She has written three self-help books: “The Quest for Love & Money,” “Out of Your Mind” and “Romantic Love: How to Get It / How to Keep It.” Her first novel, “One Good Man,” was published earlier this year.

Foster will be speak about “Romantic Love: How to Keep It Going” at 7 p.m. Oct. 5 at The Riford Center in La Jolla.

What brought you to La Jolla?

Love brought me to La Jolla. Twenty-three years ago, when Arthur Hammons and I decided to marry, he lived in La Mesa and I lived in Newport Beach. He suggested we each relocate to La Jolla. We spent a week at the Colonial Inn and were so charmed by this town that we bought a house here.

What makes this area special to you?

I love the Village atmosphere where I am on a first-name basis with the proprietors of the shops and restaurants. My four-mile morning run takes me past the cave, Scripps Park and the Children’s Beach. The beauty is such a joy to see and appreciate. Best of all, wherever I go, I always seem to run into my friends.

If you could snap your fingers and have it done, what might you add, subtract or improve in the area?

I would have enforcement for the stop signs, especially on Prospect, Ivanhoe, Silverado and Girard. Many motorists seem to think they are only decorations. The revenue from fines for not stopping could be used to improve the streets.

Who or what inspires you?

Henry Wadsworth Longfellow wrote: “Lives of great men all remind us, we can make our lives sublime, and departing, leave behind us footprints on the sand of time.” This stanza from “A Psalm of Life” has inspired me since I first read it as a child.

If you hosted a dinner party for eight, whom (living or deceased) would you invite?

I would invite my wonderful husband, Arthur, who never misses a party; myself; and Jesus; Buddha; Napoleon Hill; Confucius; and my father, who was my hero and mentor. The eighth person would have to be a translator so we could all talk to each other. I would ask Jesus to provide the wine.

Tell us about what you are reading.

“Eat Pray Love” and “The Help.” I enjoy reading about women overcoming both internal and external obstacles to create fulfilling lives.

What is your most-prized possession?

That would be my license to practice psychology. Over the last 35 years, I have had the privilege of helping thousands of people to improve their lives.
#####
__Your task__.
Continue the interview with Foster about La Jolla from where it stops, keeping its question-and-answer form.

__Dataset extract__.
#####
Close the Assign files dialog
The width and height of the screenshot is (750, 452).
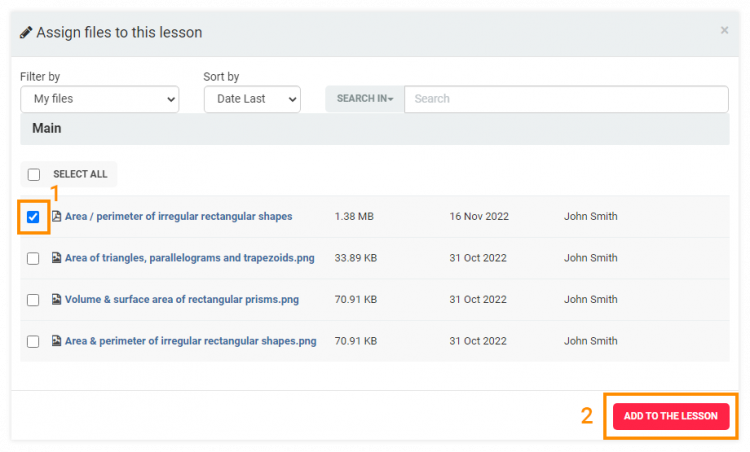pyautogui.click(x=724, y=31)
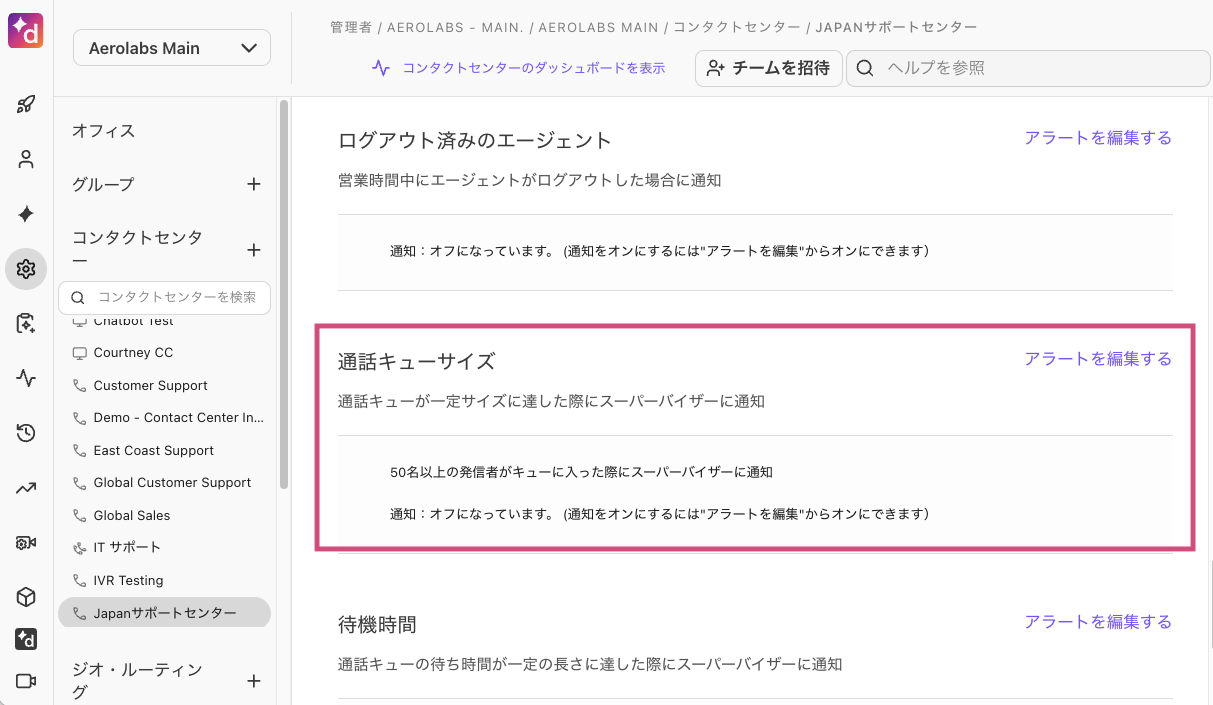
#####
__Answer__.
What do you do for fun?

I like to run races — from 5Ks to half-marathons. I enjoy kayaking and spend lots of time downhill skiing at Mammoth. My boxer, Jake, is my loving companion, and I have fun riding my horse, Fancy.

Arthur and I enjoy entertaining and taking cooking classes together. We also enjoy ballroom and country western dancing. We belong to the Circumnavigators Club, and I will take my fourth trip around the globe in October. I like adventure travel; for example, last year we went hot-air ballooning over the Serengeti during the migration of the wildebeest and zebra.

This area provides special opportunities for fun. I love cheering for the Padres at Petco Park and betting on the horses at Del Mar.

Please describe your greatest accomplishment.

This would be the development of loving relationships with my family and friends. I am surrounded by wonderful people, including our grown children. This is due, in part, to practicing many of the skills I learned during my training to become a psychologist.

What is your motto or philosophy of life?

We are here to learn and grow; to become all we can be. When problems come up, the majority of people blame other people and circumstances. Blame is seldom helpful. I think the purpose of suffering is to bring us to an understanding of healing truth. By taking responsibility for our own thinking and behavior, we can see our challenges as an opportunity to develop greater understanding and wisdom.